Traumatic brain injury (TBI) can occur through various mechanisms, including violence and car crashes, but the mechanism of TBI I am focusing upon today is through a work-related injury. As a wife and mother, I know that I want my husband to return from work at the end of each shift in relatively the same condition as when he left for his shift, albeit a little more grubby! You can understand my alarm, then, as I read an article by Chang, Ruseckaite, Collie and Colantonio which explores the epidemiology of 4186 husbands, wives, mothers, fathers, sisters, brothers, sons, daughters, aunts, uncles, grandparents and grandchildren who did not come home from work in the same state as they went to work.

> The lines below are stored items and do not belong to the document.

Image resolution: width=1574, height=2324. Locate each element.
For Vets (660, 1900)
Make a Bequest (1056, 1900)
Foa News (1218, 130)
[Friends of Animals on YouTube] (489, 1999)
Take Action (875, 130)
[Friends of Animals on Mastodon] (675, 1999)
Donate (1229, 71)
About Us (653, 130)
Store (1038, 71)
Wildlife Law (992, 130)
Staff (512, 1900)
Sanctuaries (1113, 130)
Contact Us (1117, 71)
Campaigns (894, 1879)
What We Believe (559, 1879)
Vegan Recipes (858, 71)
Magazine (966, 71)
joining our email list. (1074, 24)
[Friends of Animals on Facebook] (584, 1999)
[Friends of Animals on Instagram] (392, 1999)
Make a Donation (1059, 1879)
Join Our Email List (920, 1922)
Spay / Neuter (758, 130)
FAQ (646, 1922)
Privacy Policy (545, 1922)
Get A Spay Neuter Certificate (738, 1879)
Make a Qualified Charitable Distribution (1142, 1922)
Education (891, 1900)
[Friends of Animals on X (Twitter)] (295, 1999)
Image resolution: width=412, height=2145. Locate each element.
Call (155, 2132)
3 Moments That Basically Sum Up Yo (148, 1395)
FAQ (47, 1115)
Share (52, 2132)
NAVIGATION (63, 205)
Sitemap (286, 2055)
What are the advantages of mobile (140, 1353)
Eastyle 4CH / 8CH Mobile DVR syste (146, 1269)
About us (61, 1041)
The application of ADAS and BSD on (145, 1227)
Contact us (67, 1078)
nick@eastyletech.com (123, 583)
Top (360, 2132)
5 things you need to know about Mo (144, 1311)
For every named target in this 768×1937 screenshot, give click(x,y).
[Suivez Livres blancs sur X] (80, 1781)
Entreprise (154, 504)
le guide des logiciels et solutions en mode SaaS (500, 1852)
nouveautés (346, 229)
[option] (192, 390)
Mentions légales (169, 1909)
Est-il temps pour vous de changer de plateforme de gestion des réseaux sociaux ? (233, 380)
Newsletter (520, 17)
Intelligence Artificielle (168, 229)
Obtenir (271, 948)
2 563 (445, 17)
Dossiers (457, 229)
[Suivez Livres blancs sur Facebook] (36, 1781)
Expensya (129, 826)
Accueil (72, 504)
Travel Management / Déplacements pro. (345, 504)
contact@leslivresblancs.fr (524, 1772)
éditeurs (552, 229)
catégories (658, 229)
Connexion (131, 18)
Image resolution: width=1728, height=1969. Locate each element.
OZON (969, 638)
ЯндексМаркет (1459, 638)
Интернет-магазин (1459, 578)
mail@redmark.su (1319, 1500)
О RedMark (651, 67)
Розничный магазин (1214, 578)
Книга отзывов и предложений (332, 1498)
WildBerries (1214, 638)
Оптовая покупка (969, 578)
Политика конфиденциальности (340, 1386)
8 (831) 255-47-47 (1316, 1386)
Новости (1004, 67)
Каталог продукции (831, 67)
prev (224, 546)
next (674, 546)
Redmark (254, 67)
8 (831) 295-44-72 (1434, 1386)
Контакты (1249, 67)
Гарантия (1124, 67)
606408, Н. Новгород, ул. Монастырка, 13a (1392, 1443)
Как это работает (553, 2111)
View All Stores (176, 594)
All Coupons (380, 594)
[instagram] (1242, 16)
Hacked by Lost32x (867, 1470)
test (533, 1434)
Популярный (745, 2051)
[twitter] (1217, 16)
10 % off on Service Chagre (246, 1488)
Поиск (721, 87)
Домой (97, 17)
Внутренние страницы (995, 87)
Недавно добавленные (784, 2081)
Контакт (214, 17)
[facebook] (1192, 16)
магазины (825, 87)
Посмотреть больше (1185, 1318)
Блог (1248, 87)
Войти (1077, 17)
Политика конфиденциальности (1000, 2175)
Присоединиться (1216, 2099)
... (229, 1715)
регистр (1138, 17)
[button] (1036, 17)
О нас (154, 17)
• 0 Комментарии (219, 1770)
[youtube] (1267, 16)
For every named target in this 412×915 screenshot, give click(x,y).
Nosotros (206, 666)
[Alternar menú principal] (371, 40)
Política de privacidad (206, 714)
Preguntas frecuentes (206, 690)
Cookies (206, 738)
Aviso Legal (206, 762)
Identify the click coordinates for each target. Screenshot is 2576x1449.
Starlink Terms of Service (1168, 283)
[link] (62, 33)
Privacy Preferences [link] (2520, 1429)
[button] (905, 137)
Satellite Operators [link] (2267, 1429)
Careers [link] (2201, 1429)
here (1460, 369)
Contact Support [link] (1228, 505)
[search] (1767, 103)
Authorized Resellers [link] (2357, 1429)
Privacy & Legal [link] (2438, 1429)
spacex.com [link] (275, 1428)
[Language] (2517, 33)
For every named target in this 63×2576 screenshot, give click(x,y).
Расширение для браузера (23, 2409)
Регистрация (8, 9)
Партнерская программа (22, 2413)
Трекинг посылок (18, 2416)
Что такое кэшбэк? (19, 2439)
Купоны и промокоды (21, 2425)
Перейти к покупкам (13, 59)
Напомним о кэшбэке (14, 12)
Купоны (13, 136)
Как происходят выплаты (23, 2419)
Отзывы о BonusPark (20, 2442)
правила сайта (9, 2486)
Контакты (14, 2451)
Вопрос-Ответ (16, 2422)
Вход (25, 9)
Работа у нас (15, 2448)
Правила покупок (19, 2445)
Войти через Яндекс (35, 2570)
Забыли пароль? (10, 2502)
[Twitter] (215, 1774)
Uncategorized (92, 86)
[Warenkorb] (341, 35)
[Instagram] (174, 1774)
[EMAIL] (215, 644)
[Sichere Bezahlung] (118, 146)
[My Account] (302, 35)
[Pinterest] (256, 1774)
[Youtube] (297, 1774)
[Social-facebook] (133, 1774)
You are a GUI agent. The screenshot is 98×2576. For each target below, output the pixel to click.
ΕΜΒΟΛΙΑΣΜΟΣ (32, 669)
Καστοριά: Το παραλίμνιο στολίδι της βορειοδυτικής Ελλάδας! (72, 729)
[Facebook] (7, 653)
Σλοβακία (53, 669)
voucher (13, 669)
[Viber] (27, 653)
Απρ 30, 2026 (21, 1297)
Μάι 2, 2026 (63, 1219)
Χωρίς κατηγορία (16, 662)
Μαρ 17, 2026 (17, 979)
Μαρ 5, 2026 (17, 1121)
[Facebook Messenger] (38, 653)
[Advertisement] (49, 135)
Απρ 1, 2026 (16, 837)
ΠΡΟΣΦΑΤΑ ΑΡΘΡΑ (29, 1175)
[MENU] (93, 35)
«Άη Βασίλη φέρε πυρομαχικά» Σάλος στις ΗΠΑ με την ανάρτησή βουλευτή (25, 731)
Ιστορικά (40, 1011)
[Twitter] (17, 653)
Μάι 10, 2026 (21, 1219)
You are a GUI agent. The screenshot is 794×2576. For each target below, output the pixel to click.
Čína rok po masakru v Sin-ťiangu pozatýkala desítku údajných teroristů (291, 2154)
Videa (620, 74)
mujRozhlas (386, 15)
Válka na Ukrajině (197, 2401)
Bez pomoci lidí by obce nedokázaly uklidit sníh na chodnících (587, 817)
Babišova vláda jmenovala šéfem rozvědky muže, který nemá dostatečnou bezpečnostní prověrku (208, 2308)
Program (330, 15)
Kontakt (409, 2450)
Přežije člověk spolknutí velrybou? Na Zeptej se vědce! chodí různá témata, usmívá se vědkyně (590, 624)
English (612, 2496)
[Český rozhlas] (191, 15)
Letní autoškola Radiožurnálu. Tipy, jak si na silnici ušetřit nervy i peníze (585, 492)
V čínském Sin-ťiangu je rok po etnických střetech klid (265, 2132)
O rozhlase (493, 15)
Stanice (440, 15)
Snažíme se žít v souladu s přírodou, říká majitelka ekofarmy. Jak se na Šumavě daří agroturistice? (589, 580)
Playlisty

The Authors examined the TBI workers’ compensation claims during the period 2004-2011 in the Australian state of Victoria, identifying clear gender differences in the experience of TBI. To illustrate, male employees were considerably more likely to sustain a TBI (nearly 64% of claims were male), which may reflect the difference in occupations apparent across the claims (males worked predominantly as tradesmen/technicians, machinery operators/drivers, and labourers; females as professionals/scientific/technical services and community/personal service workers).

TBIs were incurred most commonly by being struck by/against an object (53%), falls (24%), assaults/violence (13%) and car crash (7%), with struck by/against accounting for a greater proportion of female TBI, and assaults/violence and car crashes accounting for a greater proportion of male TBI. Interestingly, most falls for males were found to occur from a height, whilst females were more likely to fall from the same level. Notwithstanding this, the proportion of falls increased for both genders with increasing age. For TBI victims who claimed lost-work-time,  the TBI resulted in an average of 219 days of work disability, at a claim cost of $96,343 on average. Males were more likely to be hospitalised, and for longer, with commensurate greater TBR-associated costs.

What does this mean for intervention? While a gradual downward trend in TMR was observed throughout the measurement period, particularly for males, as a wife with a husband who operates a very large machine and is at risk of a TBI during every work shift, I want to be sure that everything is being done to keep him – and other workers – safe. This means safe policies and practices in government regulations, workplace conditions, company management, and by him and his offsiders. It means regular equipment maintenance, including equipment repair, and the provision of personal protective equipment in addition to fully-functioning guards on the machine and rails on the catwalk. It means reasonable work expectations and management of customer demands, particularly as his company operates 24-hours a day to meet the demands of a 24-hour society. It means support at work, including through risk management and rehabilitation in case of injury. It means responsibility for safety at all levels, from government, to managers, to those on the coalface. It means a culture of safety, not a culture of shifting the blame if something does go wrong and someone is injured. It means learning from the past -for the present and the future – including learning from epidemiological studies such as Chang et al.

Let’s keep our workers safe, and for reasons beyond the negative impact upon the employer’s hip pocket.